4.3 million forms have been sent out under a flagship U .S. program to try to help the estimated 4 million people who may have suffered financially due to errors in their mortgage servicing.
Critics point to the fewer than 5 percent of potential beneficiaries, 214,000, who have requested a review of their cases as confirmation of suspicions that the process was designed to protect banks, not help consumers.
A February 2012 audit by San Francisco County officials found that 84 percent of the 400 foreclosures they examined contained irregularities.
An Independent Foreclosure Review was launched last November by 14 major mortgage servicers and targeted borrowers whose homes were in foreclosure during 2009 and 2010. Tens of thousands of homeowners have been found to be victims of the “robo-signing” scandal in which employees of mortgage servicing firms made up bogus documents to speed up foreclosures.
Depending on the nature of errors, remediation amounts range from $500 to $125,000 plus lost home equity – sums that consumer advocates say often pale in comparison to the overall financial and emotional damage caused by a wrongful foreclosure.
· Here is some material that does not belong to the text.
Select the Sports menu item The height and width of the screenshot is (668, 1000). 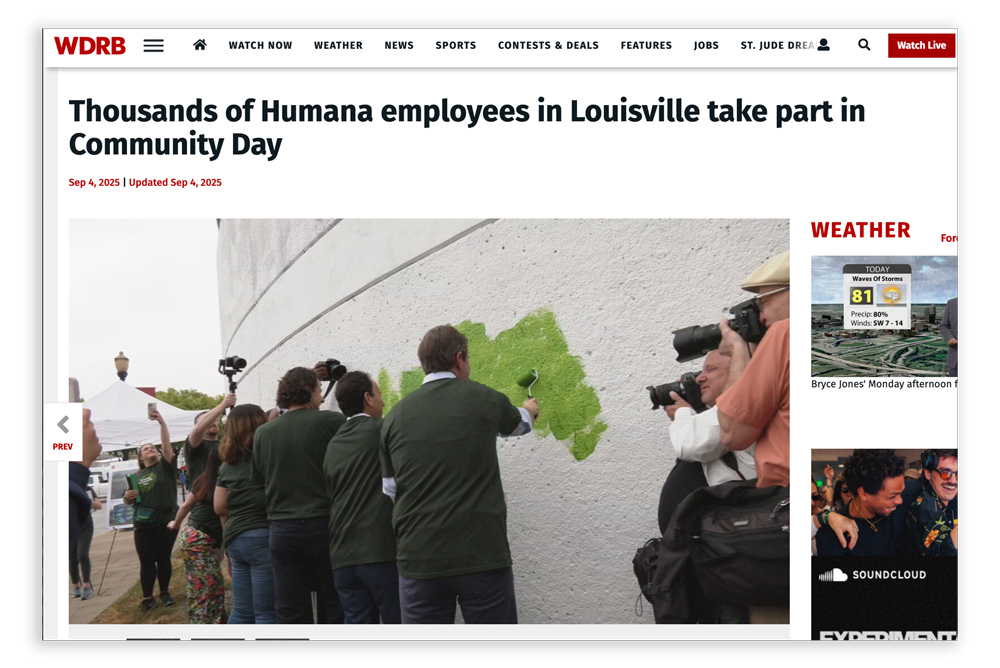coord(455,45)
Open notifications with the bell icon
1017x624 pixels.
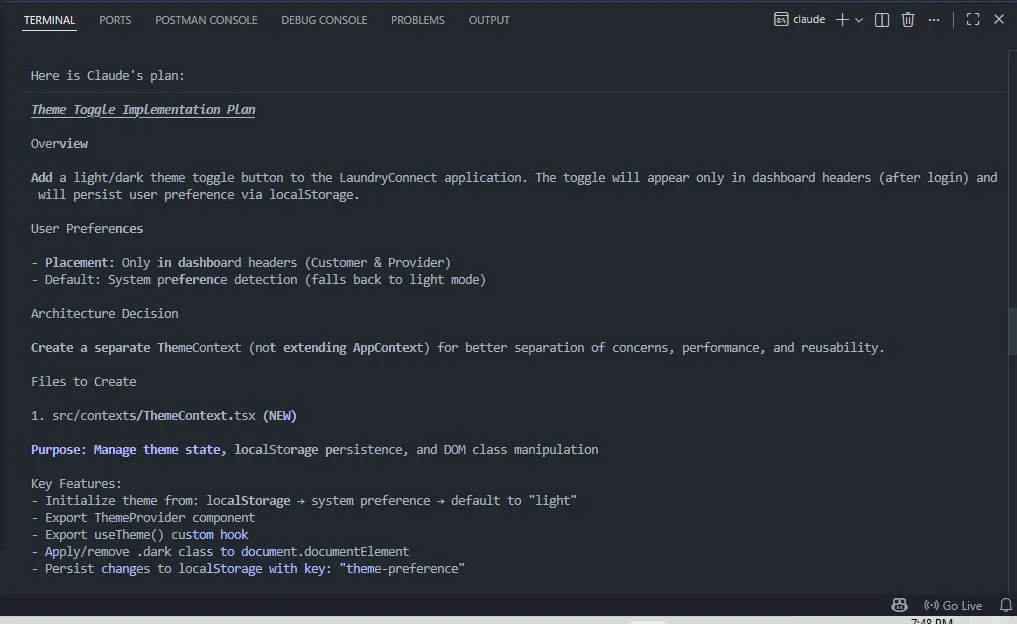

A report released last week by the Government Accountability Office found that the letters’ sent out to homeowners contained complex language, omissions of important information about remediation, and a failure to consider that some recipients speak or read little English which could “impede some borrowers’ ability to respond.”
In addition to the overwhelming lack of response, more than 5 percent of letters were returned as undeliverable, a problem that could have been prevented if counselors and others on the front line of the U.S. housing crisis had been involved when the outreach program was designed.
“The people who are most likely to receive one of these letters and be eligible are no longer at their addresses,” said Walter Walker, who has worked as a housing counselor for 20 years in Florida. “We have the resources to follow up, and in some cases find these people, but to my knowledge, not one housing counselor was consulted.”
Consumer advocates say the low numbers are indicative of the outreach’s flawed design.
While almost half of U.S. adults read at the level of a 13- or 14-year-old, the form is written at a second-year college level, according to an analysis by a consumer group.
The letters and the review’s website were not tested with target audiences, and the letters were sent out only in English, although 5.5 percent of the adult population in the United States reports they speak poor or no English.
Walker said his clients declined to fill out the form when they realized they were not guaranteed compensation, or were suspicious of it and unwilling to give out personal permission.
“Those were the two most common responses I got other than, ‘What is this?’ and throwing it in the trash can,” he said.
To improve the process, the GAO recommended making the form and website more readable and analyzing trends in borrower response and non-response.
The OCC spokesman said the agency is in the process of implementing the recommendations of the GAO’s report but could not comment on cases reviewed to date. He said the agency is considering doing an additional round of mailings before a new deadline on Sept. 30.
“The OCC has now essentially admitted that their outreach is a failure,” said Diane Thompson, an attorney with the National Consumer Law Center.
“They’ve now twice extended the time that people have to respond after being extremely adamant both times that there was not going to be an extension. The only reason to extend it is because your numbers are embarrassing.”